After three days and 8 straight sets of losing tennis, America finally got on the board, taking the first set in doubles at the Porsche Arena in Stuttgart, Germany.  Too bad for our Federation Cup team, our national pride, and the state of American tennis that by then it was too late and obviously too little, as the team of Liziel Huber and Vania King still lost in 3 sets to cap one of the worst weekends in American tennis history.  Needing to win the tie to remain in the World Group of Federation Cup, from which we have never been relegated, Captain Mary Joe Fernandez trotted out an FC squad that did not boast one player of distinction, worthy enough to present a decent challenge to any members of the German squad, including world #156 Sabine Lisicki, who dusted Jersey native Christina McHale in mop up duty yesterday, filling in for Julia Georges, who would have been, at that point, risking her health unnecessarily by continuing to play in a tie that was academic, a glorified exhibition, but one that featured less talent than an actual exhibition.

That’s right.  Playing America is now unnecessary.  The Americans are irrelevant in the women’s game, led by Captain Mary Joe Fernandez, who not so long ago had her contract extended for another two years.  Has the team’s production on the court warranted an extension?  It’s debatable, but we certainly do not think so.  Fernandez, part of the dazed and confused American tennis establishment, is the first captain to ever preside over a relegated team in the history of the Federation Cup.  And we’ll give her little credit for reaching finals in her first two seasons, and losing, but more credit indeed because of the power her husband wields behind the scenes in the game, which in all likelihood, in combination with her profile as an ESPN tennis personality, is what got her the gig.  Because she certainly didn’t win the job on the basis of her success as a player or coach.  In 2010, we especially fault the American squad for losing the championship tie on “hardcourts” in San Diego to Italy.  But in part thanks to Fernandez, California doesn’t have any real hardcourts anymore, and so the ladies played on a track of soft blue foam (the dreaded Plexicushion) that gave the Italians as much of an advantage as the prior year when America could not take one match at Calabria, Italy on outdoor red clay.

How do we get around to blaming Fernandez for everything from California’s putrid tennis courts to the quality of our Fed Cup teams that have failed miserably and continue to do so, to the point that we are out of the world group?  Easily.  She’s the captain.  Not only has she been the captain for 3 years, but before that, she sat at then captain Zina Garrison’s obese elbow for a good year, playing Stan Laurel to Garrison’s Oliver Hardy.  We are tired of it all.  Fernandez obviously endorsed and worked with a Garrison led group that produced zero in terms of titles and developed no meaningful players.  That’s what we mean when call her part of the establishment, for you do not get the captaincy if you do not support the horrid regime that came before you, and the horrid surfaces that big business looks to slap down.

The nonsense about Serena and Venus not playing?  We’ve had enough.  The Williams sisters, when young, led us to our last two Fed Cup titles in 1999 and 2000.  Then they lost interest in the FC, their commitment to it, and the competition.  People want to blame the sisters for that, who had been there and done that.  Part of the whole ‘Let’s rip Venus and Serena for having fashion lines and enjoying the limelight’ craze that swept the nation and still reverberates in some circles.  What people do not get is that the sisters never burnt out on tennis, and continued to play their asses of at majors, in singles and doubles, regardless of any and all outside factors, even when injured.  For players who have won the Federation Cup, or the Davis Cup, there is no legitimate criticism that can exist should they have reasons for skipping the competition.  And while we have criticized Roger Federer in this space for skipping Davis Cup regularly, despite being coached by Swiss DC captain Severin Luthi, Roger obviously has himself a plan to win majors, and Davis Cup runs counter to that plan.

■ Your tasks ■
[1] List every calendar year written as a number in the Fed Cup commentary, in the order the years appear.
[2] From the Fed Cup commentary, copy word for word the passage starting with "How do we get" and going on through "to slap down.".

■ Data listing ■

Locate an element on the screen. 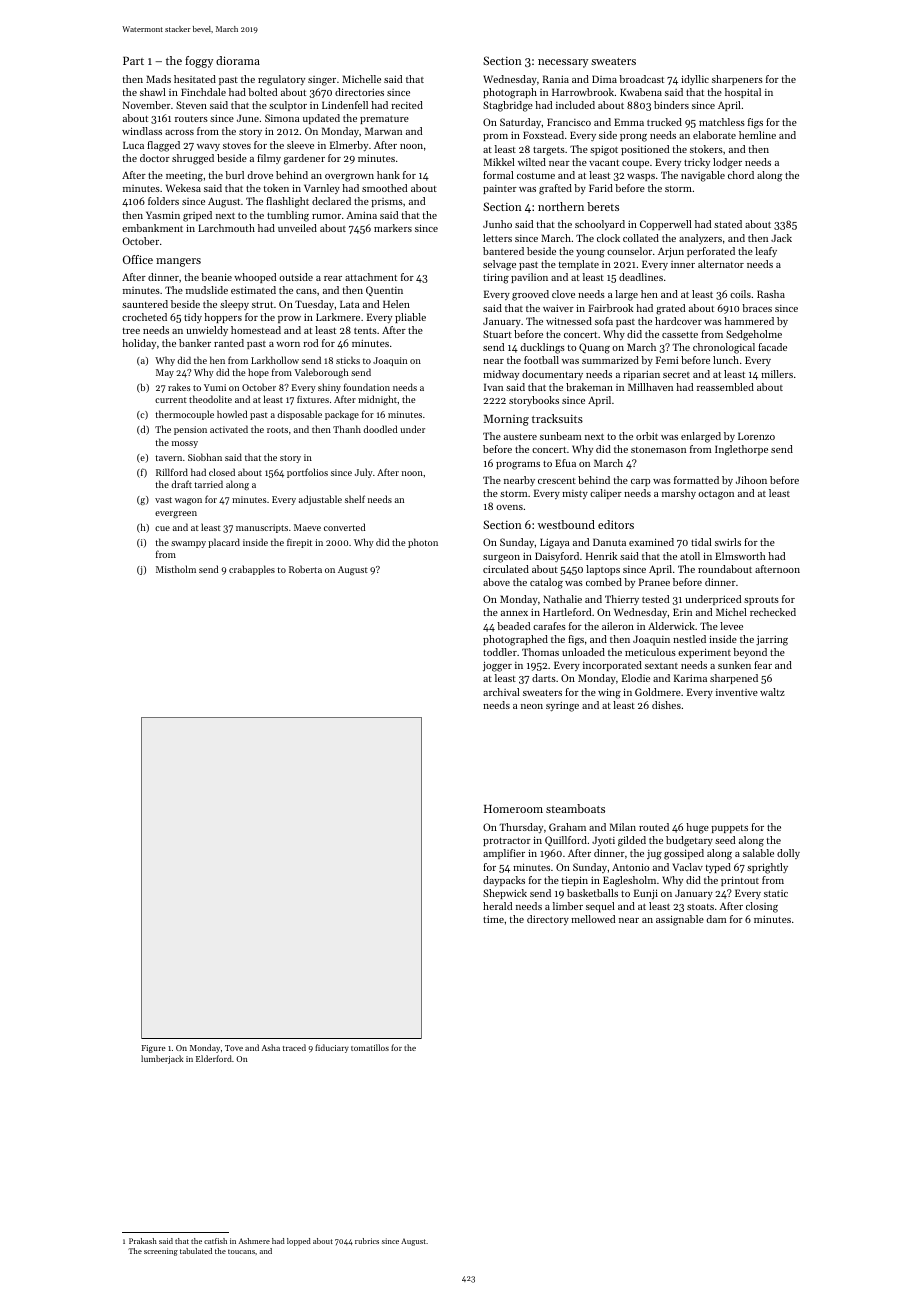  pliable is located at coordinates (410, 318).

* * *

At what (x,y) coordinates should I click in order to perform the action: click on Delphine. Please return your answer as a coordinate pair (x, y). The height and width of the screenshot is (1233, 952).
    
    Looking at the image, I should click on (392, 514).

■ Expected outputs ■
[1] 2010, 1999, 2000

[2]
How do we get around to blaming Fernandez for everything from California’s putrid tennis courts to the quality of our Fed Cup teams that have failed miserably and continue to do so, to the point that we are out of the world group?  Easily.  She’s the captain.  Not only has she been the captain for 3 years, but before that, she sat at then captain Zina Garrison’s obese elbow for a good year, playing Stan Laurel to Garrison’s Oliver Hardy.  We are tired of it all.  Fernandez obviously endorsed and worked with a Garrison led group that produced zero in terms of titles and developed no meaningful players.  That’s what we mean when call her part of the establishment, for you do not get the captaincy if you do not support the horrid regime that came before you, and the horrid surfaces that big business looks to slap down.